# Anyone private and paying for ivf



## Clarabelle23 (Jan 10, 2012)

Hi there 
I'm new to this. Just finished our second round off Ivf/pgd on the nhs and neither worked. Me and my hubby both carry the cf gene. We already have a beautiful 4yo son who has cf. we are trying to think of him. Which is why we decided on ivf. So now looking at our options. 
We either have to go private with a donor or private and hope we get some luck. 
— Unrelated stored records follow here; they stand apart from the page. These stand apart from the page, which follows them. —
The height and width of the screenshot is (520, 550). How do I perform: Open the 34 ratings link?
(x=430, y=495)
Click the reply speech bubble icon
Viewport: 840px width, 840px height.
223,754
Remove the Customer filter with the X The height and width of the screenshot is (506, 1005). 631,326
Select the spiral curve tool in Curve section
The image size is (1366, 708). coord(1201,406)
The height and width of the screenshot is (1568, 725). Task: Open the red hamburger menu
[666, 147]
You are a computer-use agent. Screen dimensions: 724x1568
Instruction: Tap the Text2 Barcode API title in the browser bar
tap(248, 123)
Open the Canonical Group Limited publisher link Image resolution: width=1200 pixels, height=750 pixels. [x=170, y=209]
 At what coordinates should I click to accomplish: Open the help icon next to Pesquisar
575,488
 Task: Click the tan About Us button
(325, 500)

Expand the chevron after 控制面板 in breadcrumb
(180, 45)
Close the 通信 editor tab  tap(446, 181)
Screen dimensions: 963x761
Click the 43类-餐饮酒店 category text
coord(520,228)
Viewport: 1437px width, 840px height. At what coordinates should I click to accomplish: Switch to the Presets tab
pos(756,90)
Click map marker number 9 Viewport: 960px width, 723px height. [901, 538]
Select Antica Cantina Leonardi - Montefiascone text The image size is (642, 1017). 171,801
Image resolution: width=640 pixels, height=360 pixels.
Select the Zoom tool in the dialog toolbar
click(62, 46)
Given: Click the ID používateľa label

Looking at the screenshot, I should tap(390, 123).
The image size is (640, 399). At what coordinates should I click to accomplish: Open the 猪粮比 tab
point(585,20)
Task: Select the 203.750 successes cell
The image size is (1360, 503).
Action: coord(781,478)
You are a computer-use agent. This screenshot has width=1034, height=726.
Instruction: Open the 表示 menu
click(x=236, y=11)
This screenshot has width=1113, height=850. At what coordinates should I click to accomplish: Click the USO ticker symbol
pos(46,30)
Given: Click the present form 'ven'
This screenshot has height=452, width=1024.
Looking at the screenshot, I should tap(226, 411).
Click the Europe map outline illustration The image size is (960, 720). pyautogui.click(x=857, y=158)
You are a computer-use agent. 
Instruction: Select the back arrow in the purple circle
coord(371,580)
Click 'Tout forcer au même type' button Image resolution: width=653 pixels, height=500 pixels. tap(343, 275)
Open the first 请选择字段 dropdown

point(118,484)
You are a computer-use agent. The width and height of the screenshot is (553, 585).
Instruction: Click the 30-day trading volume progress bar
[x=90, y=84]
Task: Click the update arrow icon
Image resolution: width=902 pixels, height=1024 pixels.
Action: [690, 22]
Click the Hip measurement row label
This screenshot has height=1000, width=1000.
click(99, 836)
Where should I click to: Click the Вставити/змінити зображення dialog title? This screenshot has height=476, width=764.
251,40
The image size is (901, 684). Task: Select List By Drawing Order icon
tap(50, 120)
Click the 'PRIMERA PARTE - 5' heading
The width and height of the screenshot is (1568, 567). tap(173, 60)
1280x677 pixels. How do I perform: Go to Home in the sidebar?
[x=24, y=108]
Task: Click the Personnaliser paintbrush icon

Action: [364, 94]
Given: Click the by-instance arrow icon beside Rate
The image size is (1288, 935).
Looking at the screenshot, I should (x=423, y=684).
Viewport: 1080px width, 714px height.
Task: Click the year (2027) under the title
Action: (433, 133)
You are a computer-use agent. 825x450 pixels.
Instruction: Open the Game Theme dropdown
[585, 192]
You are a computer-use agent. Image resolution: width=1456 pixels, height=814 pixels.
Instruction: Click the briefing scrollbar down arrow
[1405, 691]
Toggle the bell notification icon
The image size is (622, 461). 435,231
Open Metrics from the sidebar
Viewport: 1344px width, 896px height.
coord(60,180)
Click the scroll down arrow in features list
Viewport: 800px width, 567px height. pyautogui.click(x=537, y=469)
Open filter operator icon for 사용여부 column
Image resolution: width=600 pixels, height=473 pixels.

But to cut a long story short I am just wondering if anyone is private, where you can get private treatment and what the waitin list is like.
Sorry it's so brief and to the point but only got told an hour ago that this 2nd go didn't work. Just feel so downhearted and sad 

Thanks 
Claire


----------



## spooq (Sep 18, 2006)

Hiya Clarabelle, so sorry your latest cycle didn't work   For private TX in the Glasgow area there is Nuffield Hospital, the GCRM clinic or Glasgow Royal Infirmary. We had our 2 NHS goes at GRI and also had our private cycle there. There tends not to be waiting lists as such.  You can usually get a consultation pretty quickly. Best of luck xx


----------



## minimay (Sep 25, 2009)

So sorry to hear about your negative cycle   

I would recommend the GCRM. They are very professional and most of the staff are lovely. they get good results too. 

Good luck 
xxx


----------



## Clarabelle23 (Jan 10, 2012)

Thank you very much for your comments. It's still pretty hard to accept that unless we can afford to pay for another cycle we won't be having any more kids. 
And it feels like everyone around us is pregnant. Includin cousin who keep having abortions after one night stands aaaargh! 

Sorry I'm ranting  
Xx


----------



## sugarpielaura (Feb 23, 2011)

Hi Clarabelle,

We are having private treatment at the GCRM.  We decided to go there as there success rates are higher.  They are very nice but it is an expensive business.

xx


----------



## 8868dee (May 14, 2008)

hi clara
sorry to hear about your negative cycle x we decided to go for ivf at gcrm and will hopefully be starting soon once we have signed the consents forms which is thursday, there tend not to be a waiting list that long really. the only thing i was told was you might have to wait up to 7 weeks for the consents appointment at busy periods during the year depneding on when u have your treatment. Having said that i rang up and booked my consents appointment yesterday and i haver it on thursday so i guess it really depends on how busy the clinic is at the time u book the appt.
goodluck with your private cycle and the staff at gcrm are really nice and the place is very tidy and clean


----------